━━━ Extracted text

Fig. 5 shows the optical properties of 50 nm Ag_xO films, which were more transparent from the observation of Fig. 1(b), thus they had higher transmittance with comparing 150 nm samples at the same R[O₂]% as shown in Fig. 5(a). Band gaps of 50 nm samples could be precisely confirmed for its crystal structure tend to be dominated only by AgO (002) peak, and widened from 0.8 to 1.7 eV with increasing R[O₂]% from 10% to 17%. Meanwhile, from Fig. 4(c) and 5(c) the observation is that the resistivity (ρ) reached the summit value as R[O₂]% = 20% of 150 nm Ag_xO films: ρ = 3.2 × 10⁶ Ω·cm and as R[O₂]% = 16% of 50 nm Ag_xO films: ρ = 2.2 × 10⁸ Ω·cm. The resistivity of 50 nm samples is 2 magnitudes higher than that of 150 nm samples. The band gap reached the summit value as R[O₂]% = 17% of 150 nm Ag_xO films: E_G = 2.5 eV and 1.5 eV, and as R[O₂]% = 17% of 50 nm Ag_xO films: E_G = 1.7 eV. These results might be interpreted as that after R[O₂]% exceeded 17% provided O ions sufficiency ambient in terms of the formation of the higher chemical state of Ag cations, which in the case of 150 nm depositions of Ag_xO formed by sub-stabled Ag₃O₄ crystals.

Fig. 5 Variations in (a) transmittance (b) band gaps were extracted from the linear extrapolations of thickness 50 nm samples (c) band gaps and resistivity with different R[O₂]%.

Afterward, all the measurements and analyses were based on the 150 nm thickness Ag_xO sample. The variations in PYS spectra of Ag_xO films depending on the R[O₂]% are presented in Fig. 6 (a) full scan range and (b) magnification of small range for determining the work function of Ag and the ionization energy of Ag_xO. The monochromatized photon from D₂ (30 W) lamp is used as the excitation light. The density of yield photoelectrons (Y) of Ag_xO samples is detected by irradiated D₂ light with incremental photon energy (hv) scan from 4 eV to 9.5 eV, which is thought to be proportional to the square root in the surface area of hv over the threshold ionization energy (I_th) which is equal to the energy difference E₀ − E_F for Ag, or E₀ − E_v for Ag_xO, where E₀ is vacuum level, E_F is Fermi level, E_v is valence band energy. I_th was evaluated through the following equation Y ∝ (hv − I_th)^1/2 (ref. 51 and 52) with plotting the hv versus Y^1/2 spectra then by linear extrapolations of Y^1/2.

Fig. 6 PYS spectra of Ag_xO films with various R[O₂]% (a) full range (b) magnification of small range with linear extrapolation to determine work function.

━━━━━━
━━━ Dataset content

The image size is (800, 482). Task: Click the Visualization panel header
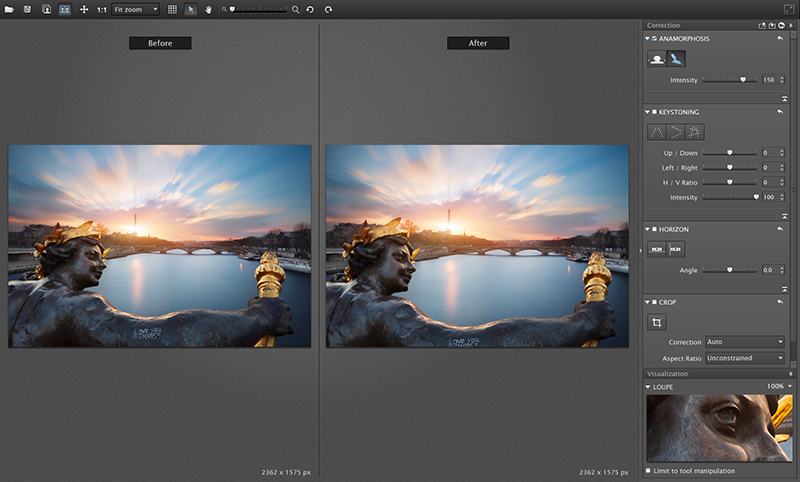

━━━━━━

**What you have to do:** Continue the passage above on the Ag_xO thin films, picking up after its final caption.

**Output for this task:**
In the certain range of increasing R[O₂]%, the ionization energy of Ag_xO tended to be high energy shifting of the spectra approaching R[O₂]% = 10% obtained approximately 6.2 eV and by increasing R[O₂]% to 16% shifted to 6.5 eV. However, when R[O₂]% is 17%, the yield of photoelectrons was not monotonically increasing with increasing hv and the ionization energy seems to be shifted in the opposite direction reaching to 6.4 eV. This may be attributed to the highest resistivity of 17% Ag_xO sample with mere electrons so that the 0.1 seconds waiting time yielded a lower density of photoelectrons, and R[O₂]% = 16% sample had similar abnormal data. And after R[O₂]% increased to 30%, its ionization energy continued shifting to high energy at 6.8 eV and there was no abnormal behavior of the yield of photoelectron as R[O₂]% = 30%.

The XPS survey spectrum obtained from the R[O₂]% = 17% of Ag_xO film is shown in Fig. 7. The major elements and the minor elements represent peaks in this survey spectrum including the Ag 2p, Ag 3d_3/2, Ag 3d_5/2, Ag 4s, and Ag 4p peaks, the O 1s peak and the C 1s peak, and the Ag 5s & Ag 4d peak. The specific information of C 1s, Ag 3d_5/2 and O 1s spectra about the peak assignments and chemical species correspond to different Ag–O compounds with the comparison of the increment of R[O₂]% from 0% to 30% obtained by examining the high-resolution XPS spectra are shown in Fig. 8(a–c), respectively. And on the right side of Fig. 8 is the normalized value.

Fig. 7 XPS survey spectrum obtained from the R[O₂]% = 17% Ag_xO sample.

Fig. 8 Measured HXPS data for (a) C 1s (b) Ag 3d_5/2 (c) O 1s spectra of Ag_xO films with various R[O₂]%.

The binding energies are calibrated to the C 1s peak at 284.8 eV using charging correction and XPS analyzer techniques. Afterwards, the Ag 3d_5/2, O 1s, and C 1s spectra were fitted with Gaussian curves. Referring to several previous published XPS studies for Ag_xO,^53–58 the binding energies of C 1s, Ag 3d_5/2 and O 1s photoelectrons associated with different silver compounds and their chemical shifting values of various R[O₂]% are given in Tables 2 and 3.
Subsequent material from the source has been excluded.